*SELECTED EXTRACT*
· · ·

The results obtained in (3.4) and (3.5) can be generalized as it is shown in the next theorem. We extend the definition of the standard weak n-inner product, for \(n=1\), by the convention \(\langle x,y|x_1,\ldots ,x_2\rangle =\langle x,y\rangle\).

Theorem 3.1

Let \((X,\langle \cdot ,\cdot \rangle )\) be an inner product space. For \(n\ge 2\), consider the vectors \(x,y,x_2,\ldots ,x_n\in X.\). Then:

$$\begin{aligned} (x,y|x_n,\ldots ,x_2)_*=E_n\cdot \langle x,y|x_n,\ldots ,x_2\rangle , \end{aligned}$$
(3.6)

where \(E_2=1\) and:

$$\begin{aligned} E_n=\prod _{k=2}^{n-1}\langle x_k,x_k|x_{k-1},\ldots ,x_2\rangle ^{2^{n-k-1}},\; (n\ge 3). \end{aligned}$$
(3.7)

· · ·

*SET OF TASKS*
[1] Quote the weak n-inner product excerpt word for word, starting with "The results obtained" and going on through "x,y|x_1,\ldots ,x_2\rangle =\langle x,y\rangle\).".
[2] In the weak n-inner product excerpt, recast the paragraph beginning "Let \((X,\langle \cdot ,\cdot \rangle )\) be an inner product space" as a brief list of its assumptions.
[3] Supply the next part of the weak n-inner product excerpt, picking up after its final equation.
The listing that comes next is drawn from a separate source.

· · ·

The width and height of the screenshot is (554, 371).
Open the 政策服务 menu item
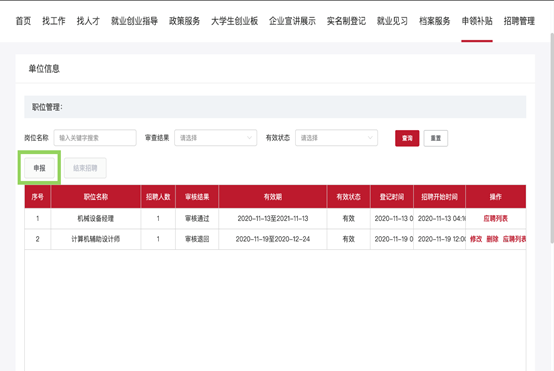pos(184,21)

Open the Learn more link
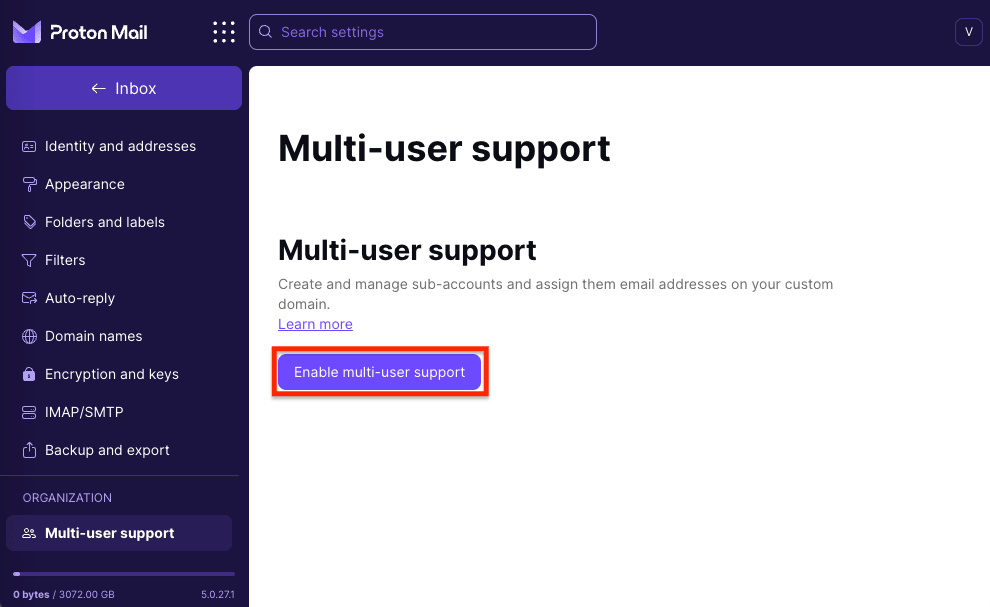coord(315,324)
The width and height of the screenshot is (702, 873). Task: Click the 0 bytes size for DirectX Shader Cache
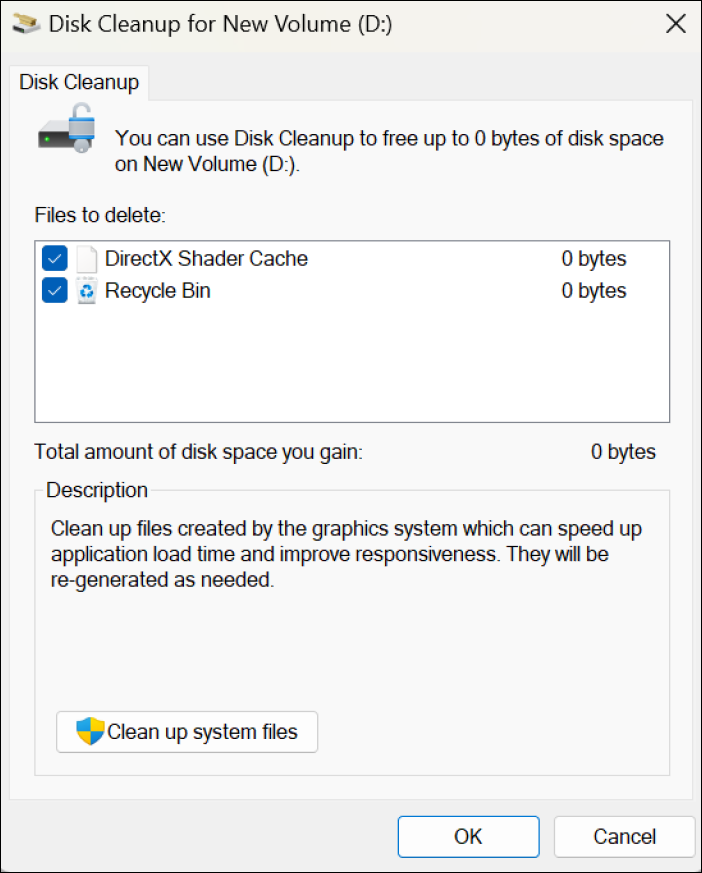click(593, 259)
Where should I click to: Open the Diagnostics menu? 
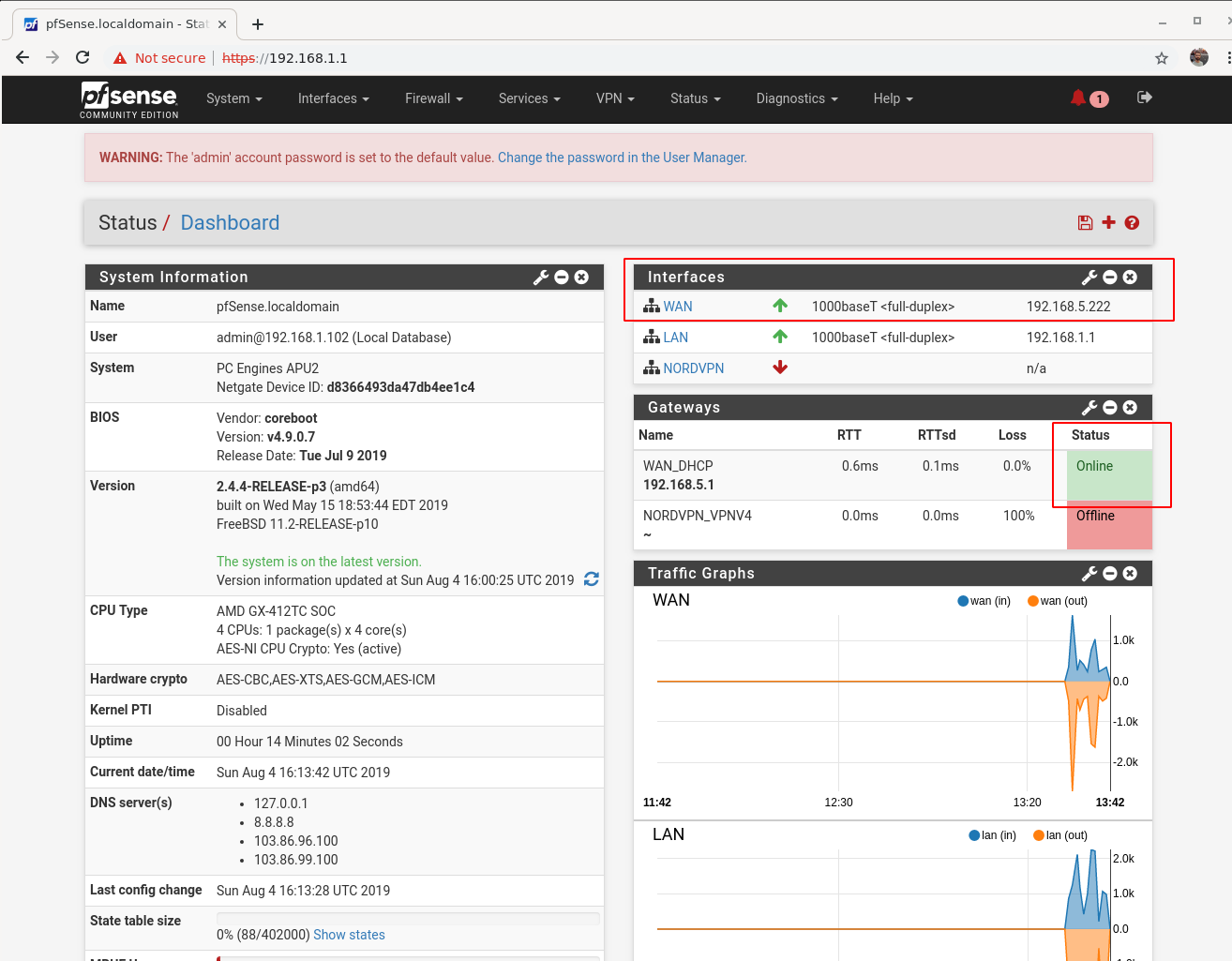pyautogui.click(x=796, y=98)
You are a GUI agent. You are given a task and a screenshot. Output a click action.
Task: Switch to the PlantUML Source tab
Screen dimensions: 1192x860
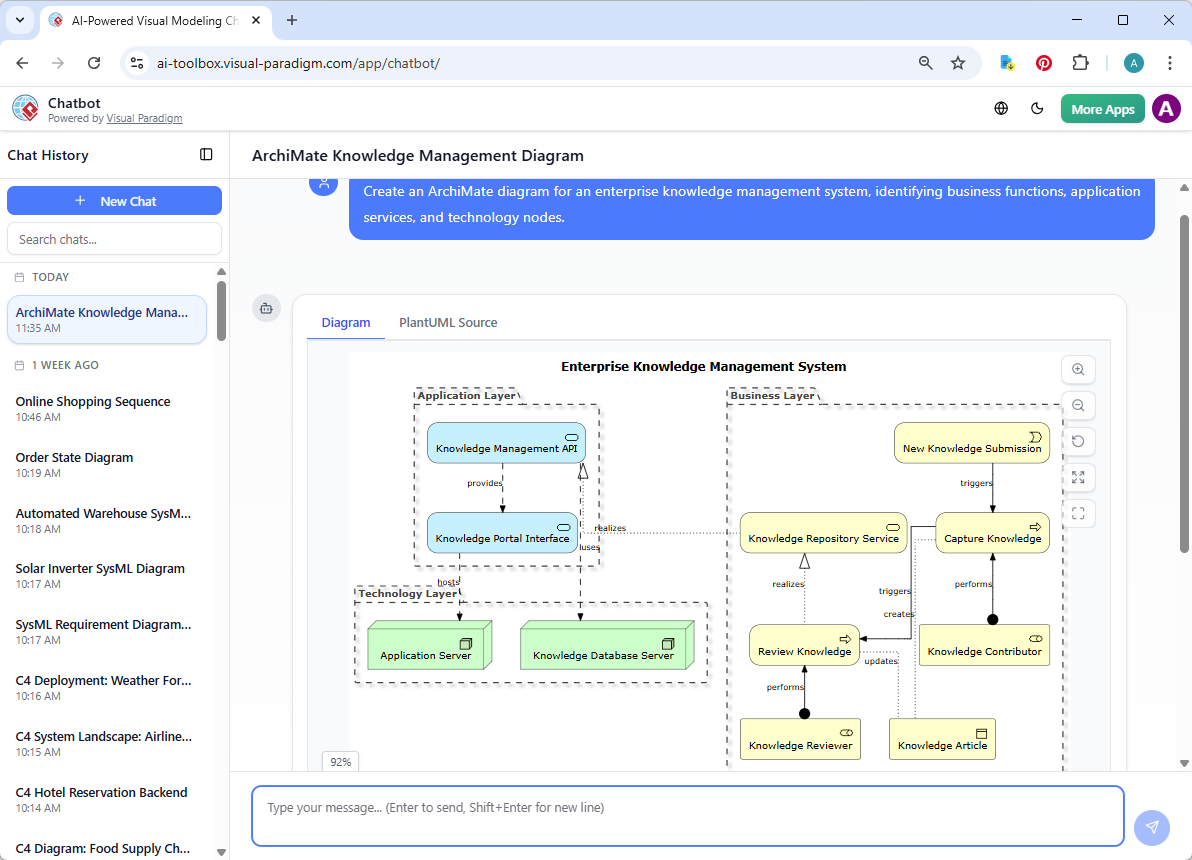(x=447, y=322)

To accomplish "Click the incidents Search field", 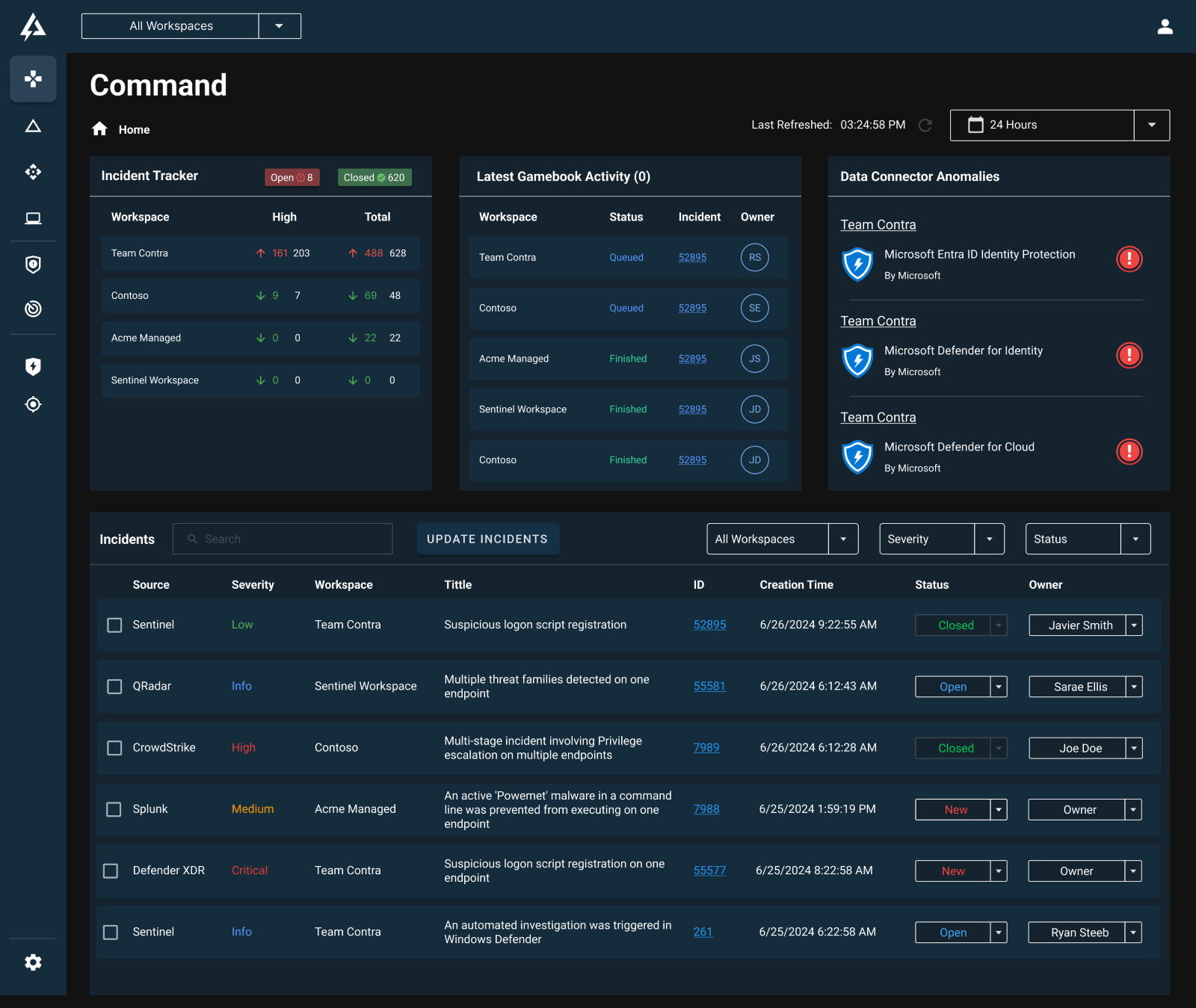I will coord(283,539).
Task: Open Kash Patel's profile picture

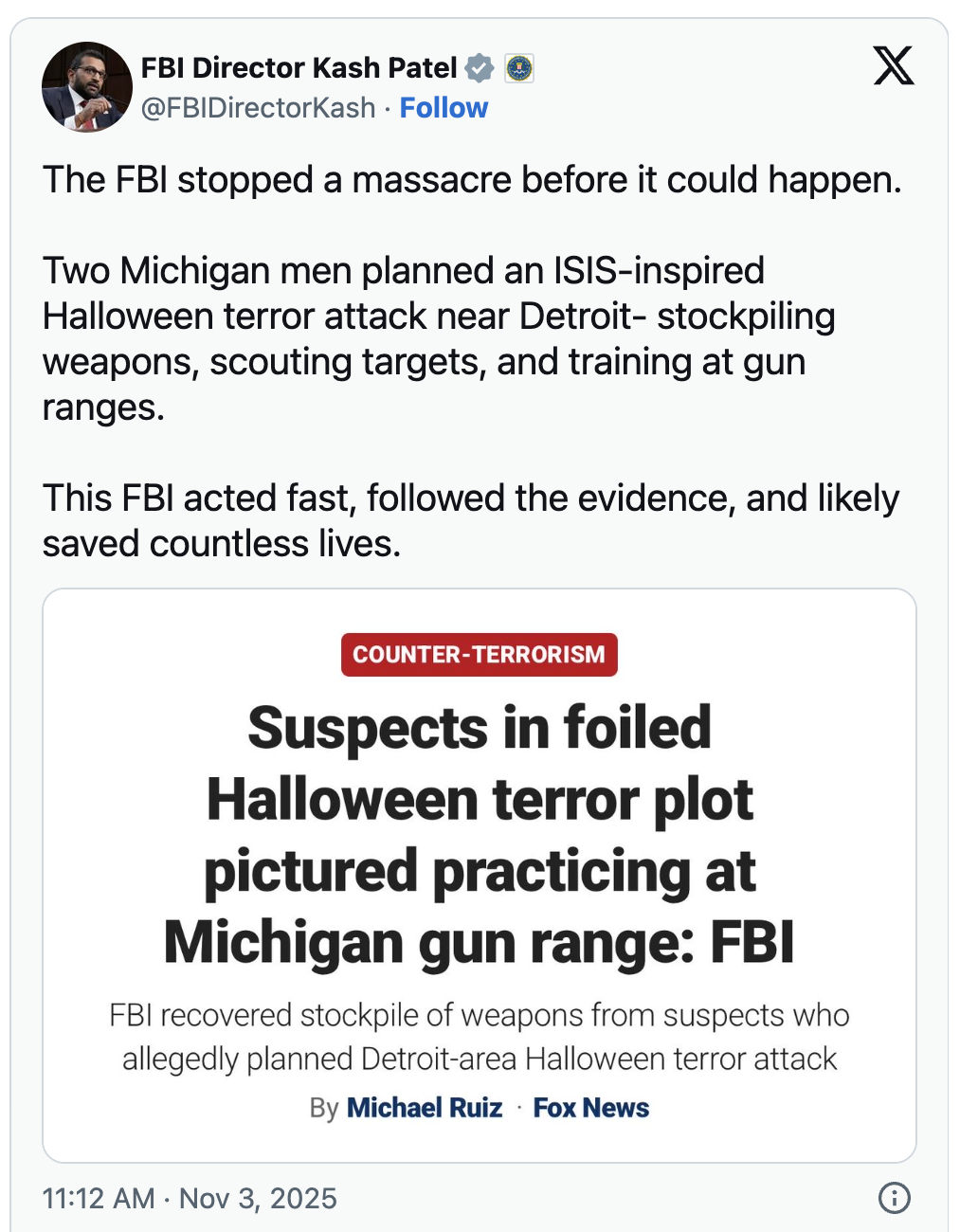Action: coord(87,87)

· · ·

*EXPECTED OUTPUTS*
[1]
The results obtained in (3.4) and (3.5) can be generalized as it is shown in the next theorem. We extend the definition of the standard weak n-inner product, for \(n=1\), by the convention \(\langle x,y|x_1,\ldots ,x_2\rangle =\langle x,y\rangle\).

[2]
- \((X,\langle \cdot ,\cdot \rangle )\) is an inner product space.
- \(n\ge 2\).
- The vectors \(x,y,x_2,\ldots ,x_n\) belong to \(X\).

[3]
Proof

For \(n=2\), the theorem is immediate, since \((x,y|x_2)_*=\langle x,y|x_2\rangle\) and \(E_2=1\). For \(n=3\), the theorem follows from relation (3.4), for the choice \(v=x_3\) and \(z=x_2\). Then, \(E_3=\langle z,z\rangle\). For \(n\ge 4\), we prove by induction. Suppose the theorem true for \(n\ge 3\) and let us prove it for \(n+1\). Using the hypothesis of induction, we get:

$$\begin{aligned} (x,y|x_{n+1},x_n,\ldots ,x_2)_*=&\begin{vmatrix} (x,y|x_n,\ldots , x_2)_*&(x,x_{n+1}|x_n,\ldots , x_2)_*\\(x_{n+1},y|x_n,\ldots , x_2)_*&(x_{n+1},x_{n+1}|x_n,\ldots , x_2)_*\end{vmatrix} \nonumber \\ =&\begin{vmatrix} E_n\langle x,y|x_n,\ldots , x_2\rangle&E_n\langle x,x_{n+1}|x_n,\ldots , x_2\rangle \\E_n\langle x_{n+1},y|x_n,\ldots , x_2\rangle&E_n\langle x_{n+1},x_{n+1}|x_n,\ldots , x_2\rangle \end{vmatrix}&\nonumber \\ =&(E_n)^2\begin{vmatrix} \langle x,y|x_n,\ldots , x_2\rangle&\langle x,x_{n+1}|x_n,\ldots , x_2\rangle \\\langle x_{n+1},y|x_n,\ldots , x_2\rangle&\langle x_{n+1},x_{n+1}|x_n,\ldots , x_2\rangle \end{vmatrix}.&\end{aligned}$$
(3.8)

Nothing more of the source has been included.